* **Exercise directions**: Convert the lines from the one containing "Select the Would not use legend swatch" through the final line into a numbered list, leaving out blank lines and pictures.

* **Records to process**:
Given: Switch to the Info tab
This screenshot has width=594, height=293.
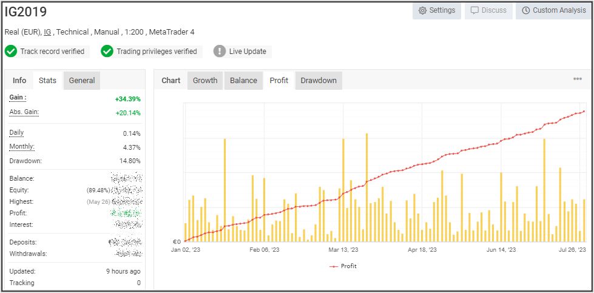Looking at the screenshot, I should click(19, 81).
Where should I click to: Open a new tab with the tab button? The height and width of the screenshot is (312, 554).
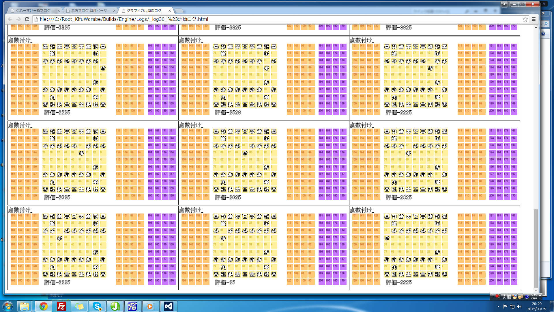pos(179,11)
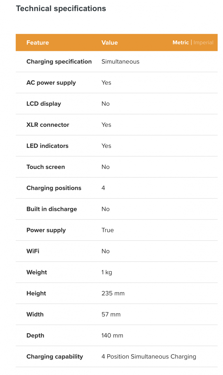
Task: Click the 1 kg weight value
Action: [107, 272]
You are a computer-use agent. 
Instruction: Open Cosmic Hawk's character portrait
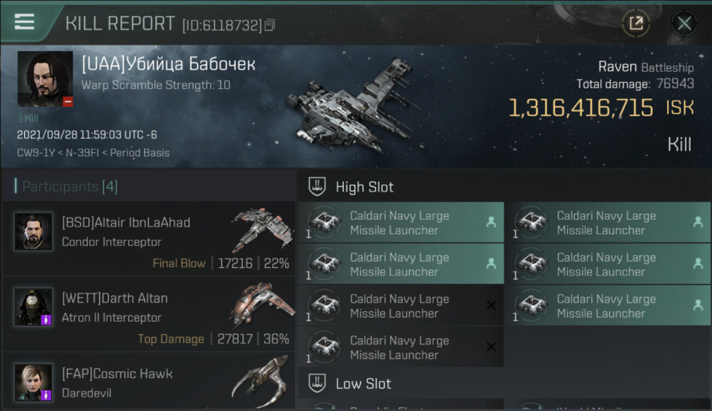point(33,383)
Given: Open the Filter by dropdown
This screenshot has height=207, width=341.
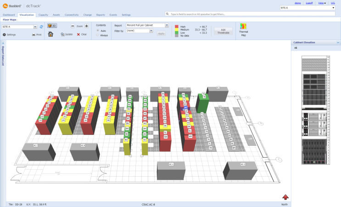Looking at the screenshot, I should pos(140,31).
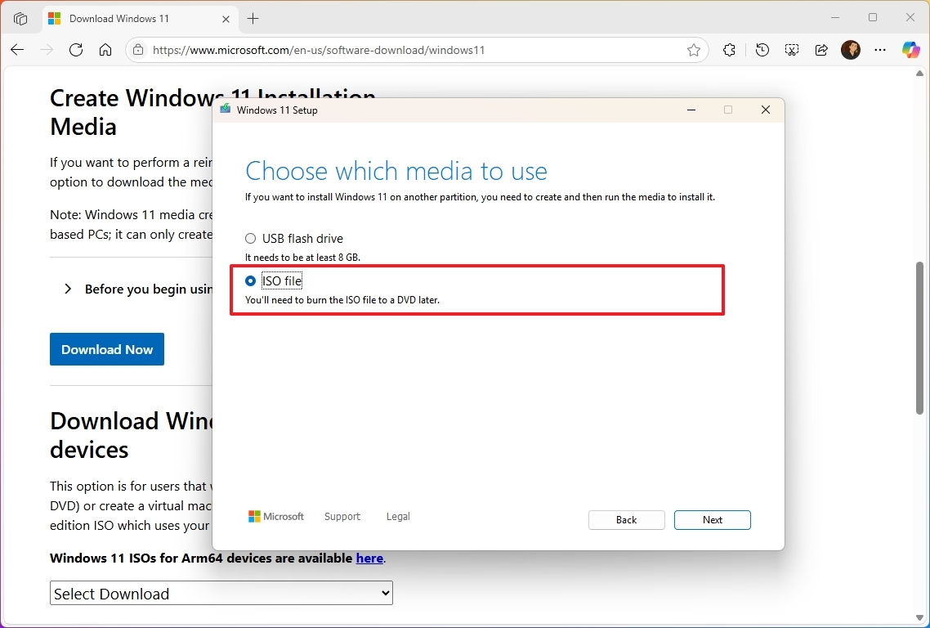Open the browser settings ellipsis menu
Screen dimensions: 930x628
[x=880, y=50]
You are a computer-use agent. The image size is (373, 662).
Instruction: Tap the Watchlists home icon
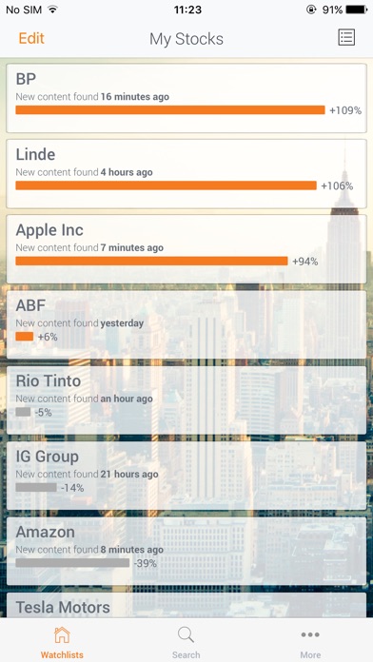coord(62,634)
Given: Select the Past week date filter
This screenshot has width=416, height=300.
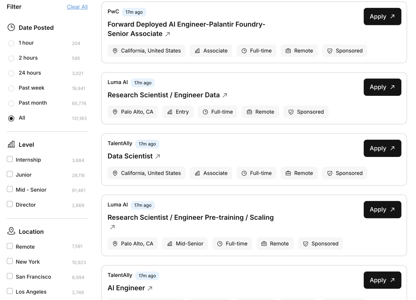Looking at the screenshot, I should point(11,88).
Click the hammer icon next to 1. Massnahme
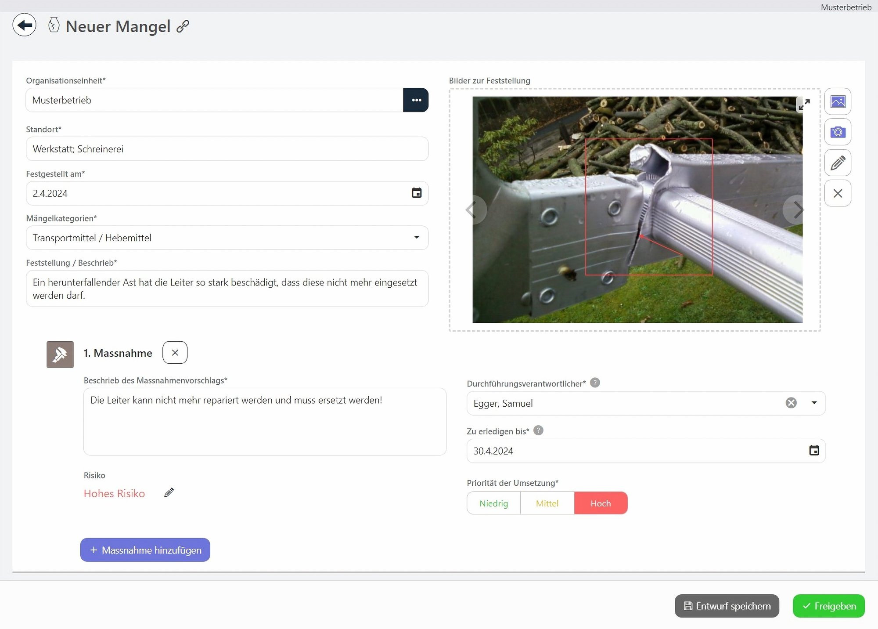This screenshot has height=629, width=878. [x=60, y=354]
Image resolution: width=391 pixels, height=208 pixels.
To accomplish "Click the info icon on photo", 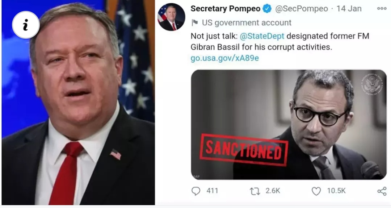I will (26, 25).
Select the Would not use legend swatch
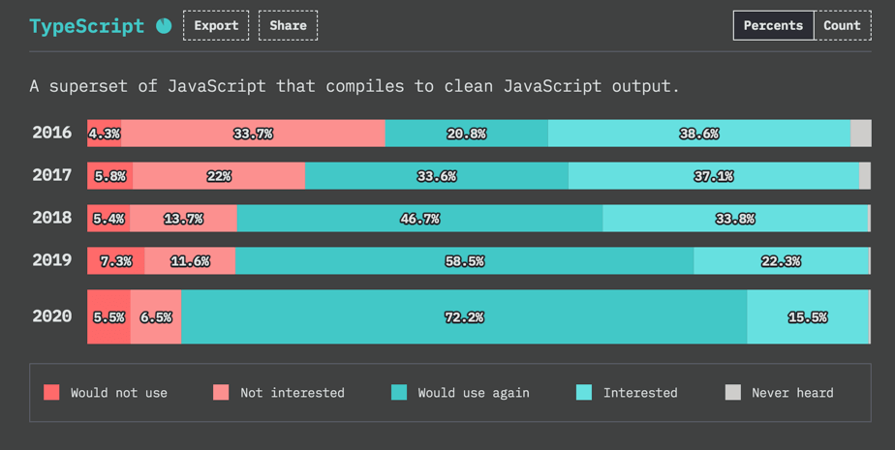 pyautogui.click(x=52, y=392)
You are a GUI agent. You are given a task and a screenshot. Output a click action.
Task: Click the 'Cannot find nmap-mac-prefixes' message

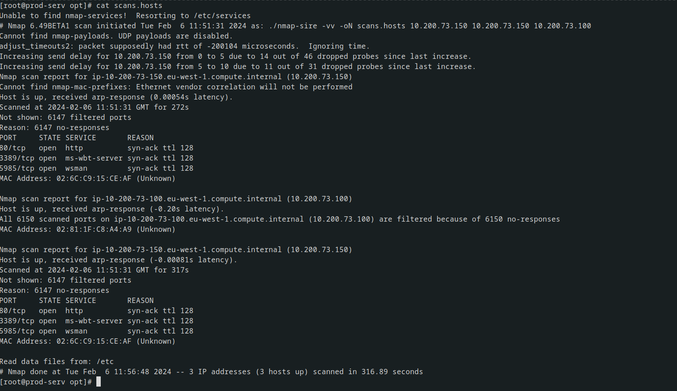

* **Answer in full**:
1. Select the Would not use legend swatch
2.  pyautogui.click(x=52, y=392)
3. You are a GUI agent. You are given a task and a screenshot. Output a click action.
4. Task: Click the 'Cannot find nmap-mac-prefixes' message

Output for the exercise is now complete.